Dies erfordert grundsätzlich neue Ausrichtungen von Strukturen und Regulierungen. Die Aufgabe ist komplex, aber wenn man sie erkennt und formulieren kann, ist schon ein grosser Schritt getan, dem dann freilich ein energisches Vorgehen auf internationaler Ebene folgen sollte, ein umfangreiches Programm für multidisziplinär zusammengesetzte Arbeitsgruppen, die über genug Mittel und Befugnisse verfügen sollten. In einem ersten Schritt sollten führende Länder allerdings bei sich zu Hause beginnen und den Prozess dann auf die internationale Ebene heben.

6. Besseres Verständnis und Ausbildung im Zusammenhang mit Risiken.
Schliesslich sollte man, jenseits aller unmittelbaren Probleme, das grosse Bild nicht aus dem Blick verlieren. Es muss wiederholt werden, dass sich dieses Mal eine einmalige Gelegenheit für grundlegende Veränderungen und Verbesserungen bietet. Die heutige Krise sollte genutzt werden, um eine echte Risikokultur zu entwickeln, entsprechende Trainings sollten für Verantwortliche in Regierungen, Regulierungsinstanzen und Finanzinstitutionen eigentlich obligatorisch werden.

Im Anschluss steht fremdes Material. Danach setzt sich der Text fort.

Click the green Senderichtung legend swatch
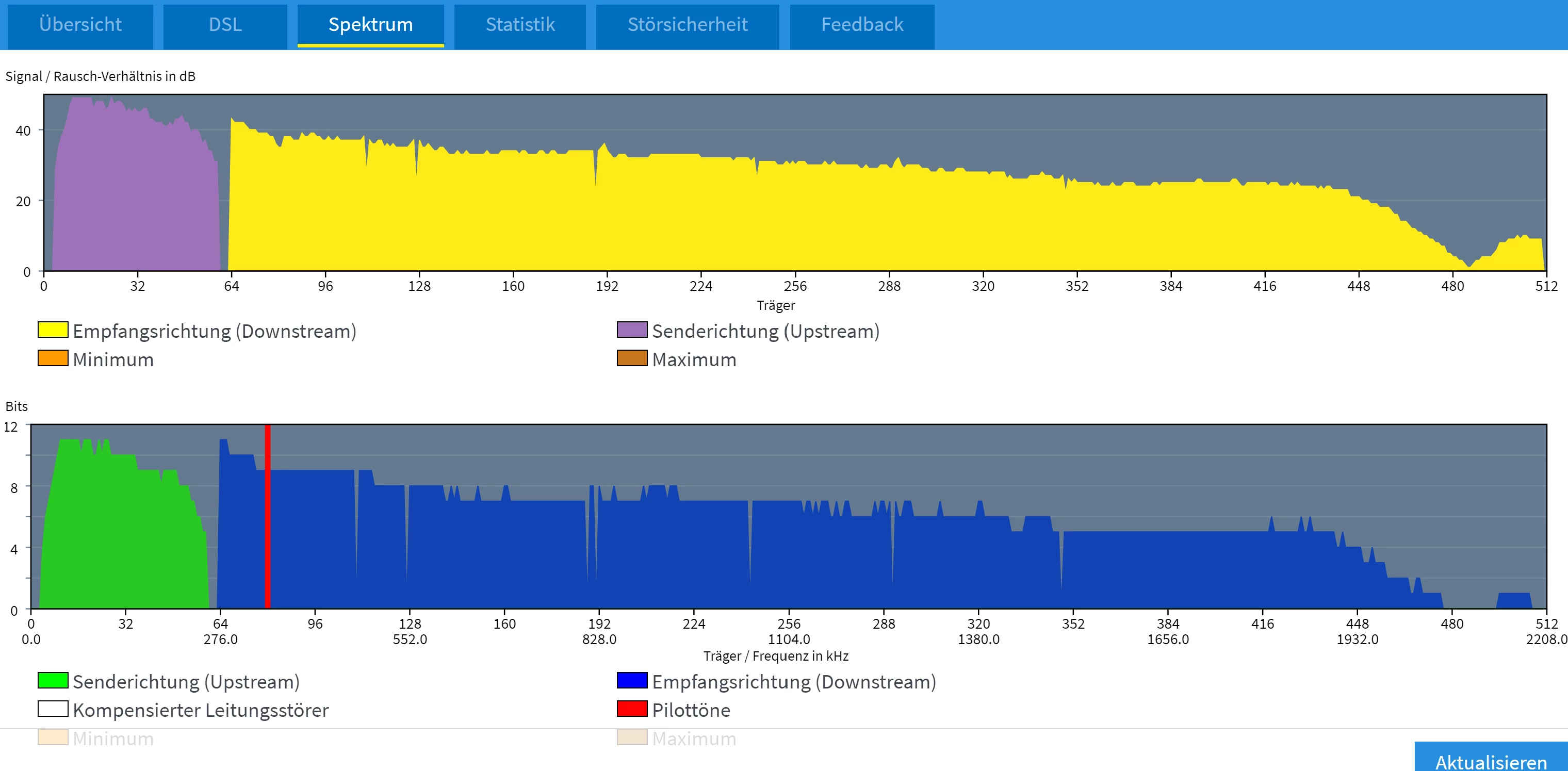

Tatsächlich lag ein bisher kaum diskutierter Grund für die Finanzkrise darin, dass etliche Top-Manager in Sachen Risiko und damit verbundenen Implikationen nicht gut genug ausgebildet waren. Es ist nun Zeit, dass eine Kultur zum Umgang mit Risiken für die breitere Öffentlichkeit zum Thema wird. Im 21. Jahrhundert sollte das «lineare Denken» allmählich einem grösseren Verständnis für Wechselwirkungen, Rückkoppelungen in komplexen Systemen weichen, denn mit solchen Systemen haben wir es zu tun, diese erzeugen Schocks, aber auch Chancen.

Der Autor
Gy. Didier Sornette ist seit 2006 ordentlicher Professor für Entrepreneurial Risks an der ETH Zürich. In dem in den letzten Jahren stark gewachsenen Departement Management, Technologie und Ökonomie ist er als Spezialist für Grossrisiken und extreme Gefahren tätig. Seine Forschungsinteressen gelten unter anderem der Analyse komplexer Systeme, dies mit Blick auf den Finanzsektor, Betriebswirtschaft, das Versicherungswesen oder auch im Zusammenhang mit medizinischen Gefahren, Erdbeben oder Erdrutschen. Sornette ist 1957 in Paris geboren, er hat an der Ecole Normale Supérieure Physik studiert, an der Universität Nizza doktoriert, am CNRS in leitender Funktion gearbeitet und nach einem anfänglichen Teilpensum an der UCLA 1999 eine Professur angetreten, die er 2006 in Richtung Zürich verliess.